Data for the task section start
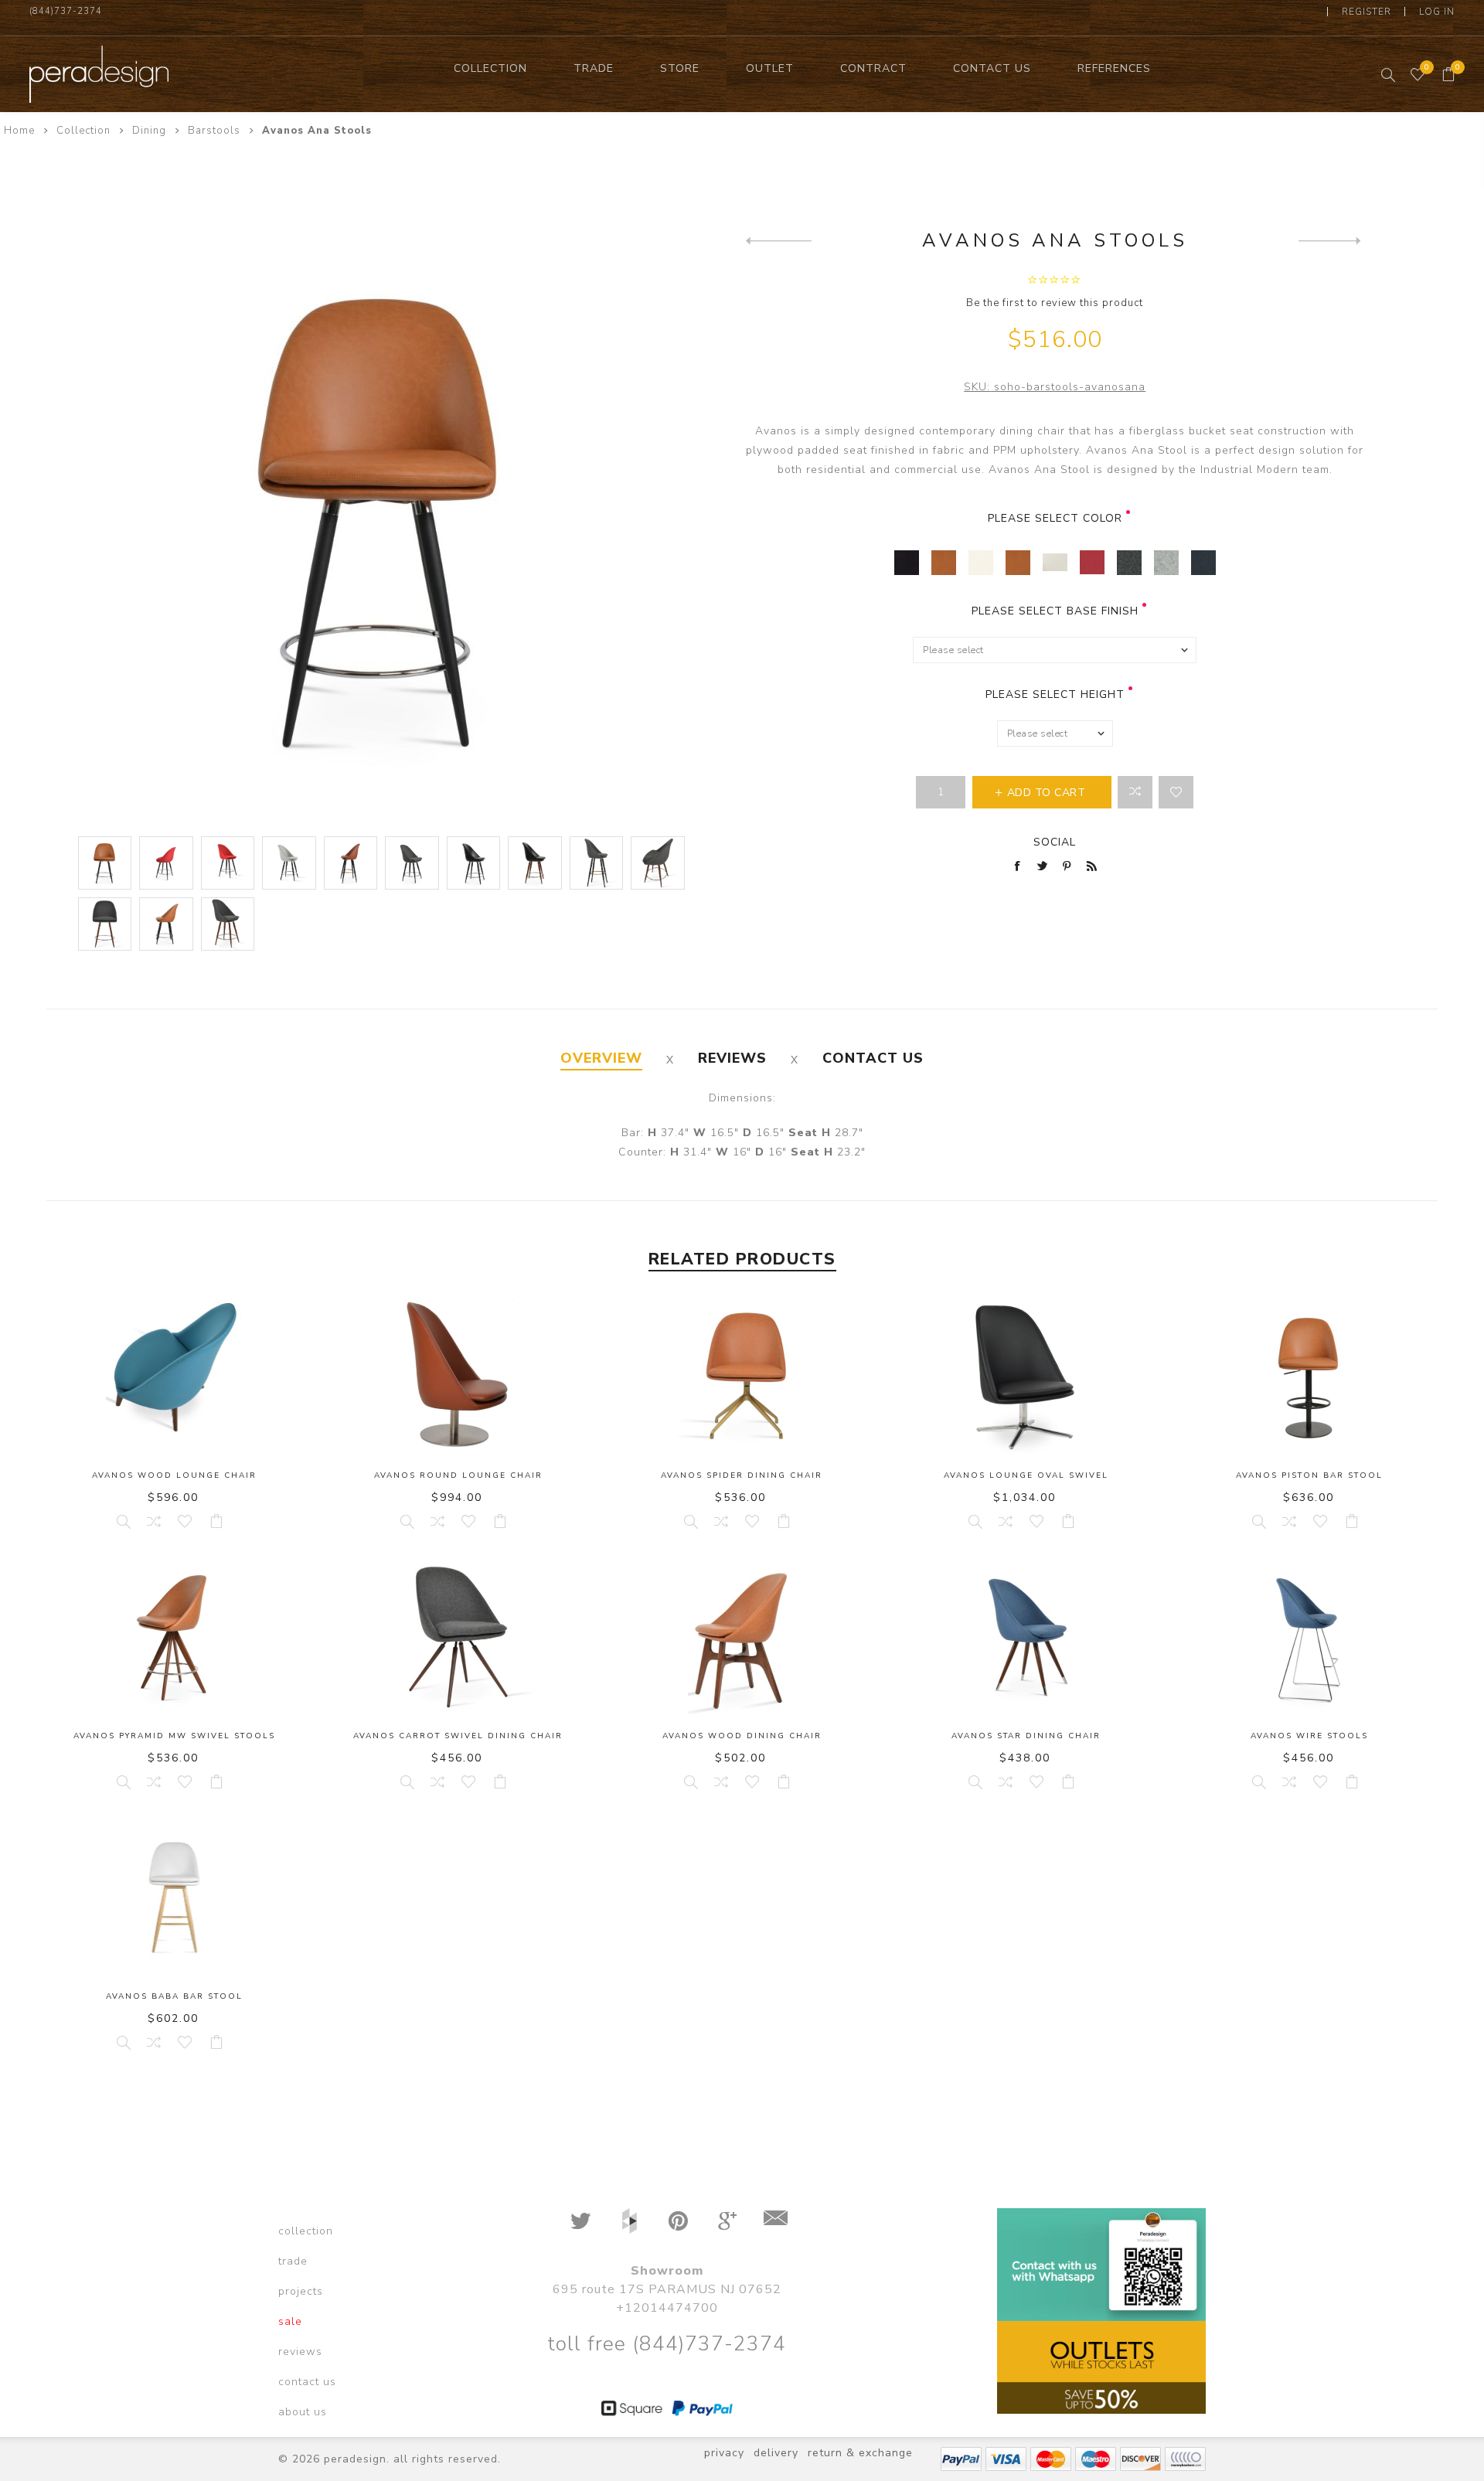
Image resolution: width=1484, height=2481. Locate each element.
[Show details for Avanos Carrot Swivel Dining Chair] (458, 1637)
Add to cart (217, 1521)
Data for the task section end
Data for the task section start
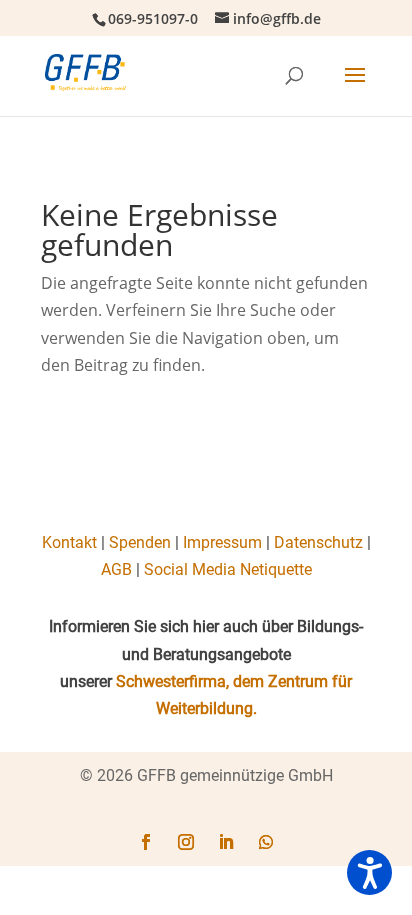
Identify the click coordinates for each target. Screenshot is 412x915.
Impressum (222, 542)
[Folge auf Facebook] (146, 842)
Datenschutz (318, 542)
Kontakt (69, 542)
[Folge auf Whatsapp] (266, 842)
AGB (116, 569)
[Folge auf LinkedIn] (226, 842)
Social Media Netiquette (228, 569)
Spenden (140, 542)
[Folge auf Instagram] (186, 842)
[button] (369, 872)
Data for the task section end
■ What is being asked ■
Reproduce verbatim only the segment of the listing bounded by the line containing "Datenschutz (318, 542)" and the line containing "[button] (369, 872)", with both boundary lines included.

■ Written response ■
Datenschutz (318, 542)
Kontakt (69, 542)
[Folge auf Whatsapp] (266, 842)
AGB (116, 569)
[Folge auf LinkedIn] (226, 842)
Social Media Netiquette (228, 569)
Spenden (140, 542)
[Folge auf Instagram] (186, 842)
[button] (369, 872)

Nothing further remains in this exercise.